> Task requirements: Find each line in the data below that contains the string "header", with case counting, and copy those lines out.

============================================================

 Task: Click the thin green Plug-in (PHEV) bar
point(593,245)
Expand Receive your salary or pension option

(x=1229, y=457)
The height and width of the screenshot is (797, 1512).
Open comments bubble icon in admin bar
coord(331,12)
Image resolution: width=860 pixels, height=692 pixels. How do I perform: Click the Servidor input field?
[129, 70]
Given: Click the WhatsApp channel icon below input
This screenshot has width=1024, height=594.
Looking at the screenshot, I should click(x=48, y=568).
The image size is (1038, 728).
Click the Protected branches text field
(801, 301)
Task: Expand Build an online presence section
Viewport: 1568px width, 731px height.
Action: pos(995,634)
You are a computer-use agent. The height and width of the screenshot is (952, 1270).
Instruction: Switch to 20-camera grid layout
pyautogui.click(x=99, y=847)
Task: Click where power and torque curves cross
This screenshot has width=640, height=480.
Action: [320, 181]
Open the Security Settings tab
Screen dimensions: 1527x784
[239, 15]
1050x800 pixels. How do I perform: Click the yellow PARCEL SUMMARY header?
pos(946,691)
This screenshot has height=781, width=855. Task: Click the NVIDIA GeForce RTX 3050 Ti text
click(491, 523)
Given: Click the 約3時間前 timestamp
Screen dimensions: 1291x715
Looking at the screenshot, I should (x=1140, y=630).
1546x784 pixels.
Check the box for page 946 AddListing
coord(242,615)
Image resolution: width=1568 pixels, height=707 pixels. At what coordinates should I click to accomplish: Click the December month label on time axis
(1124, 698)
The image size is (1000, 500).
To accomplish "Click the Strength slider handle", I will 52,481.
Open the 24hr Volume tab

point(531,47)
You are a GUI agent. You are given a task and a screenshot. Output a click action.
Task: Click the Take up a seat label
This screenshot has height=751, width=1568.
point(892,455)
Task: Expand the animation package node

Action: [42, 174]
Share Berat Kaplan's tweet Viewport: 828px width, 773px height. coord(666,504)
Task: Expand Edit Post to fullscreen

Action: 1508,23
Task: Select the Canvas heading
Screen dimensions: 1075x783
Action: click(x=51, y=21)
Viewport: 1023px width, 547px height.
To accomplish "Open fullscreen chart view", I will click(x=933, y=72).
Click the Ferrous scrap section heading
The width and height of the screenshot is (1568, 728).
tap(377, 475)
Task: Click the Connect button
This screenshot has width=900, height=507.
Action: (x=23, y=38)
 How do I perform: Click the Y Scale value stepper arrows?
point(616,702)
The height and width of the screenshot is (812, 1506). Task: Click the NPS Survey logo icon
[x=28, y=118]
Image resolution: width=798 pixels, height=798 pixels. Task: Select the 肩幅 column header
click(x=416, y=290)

============================================================

> Answer to this task:
1050x800 pixels. How do I perform: Click the yellow PARCEL SUMMARY header?
Image resolution: width=798 pixels, height=798 pixels. Task: Select the 肩幅 column header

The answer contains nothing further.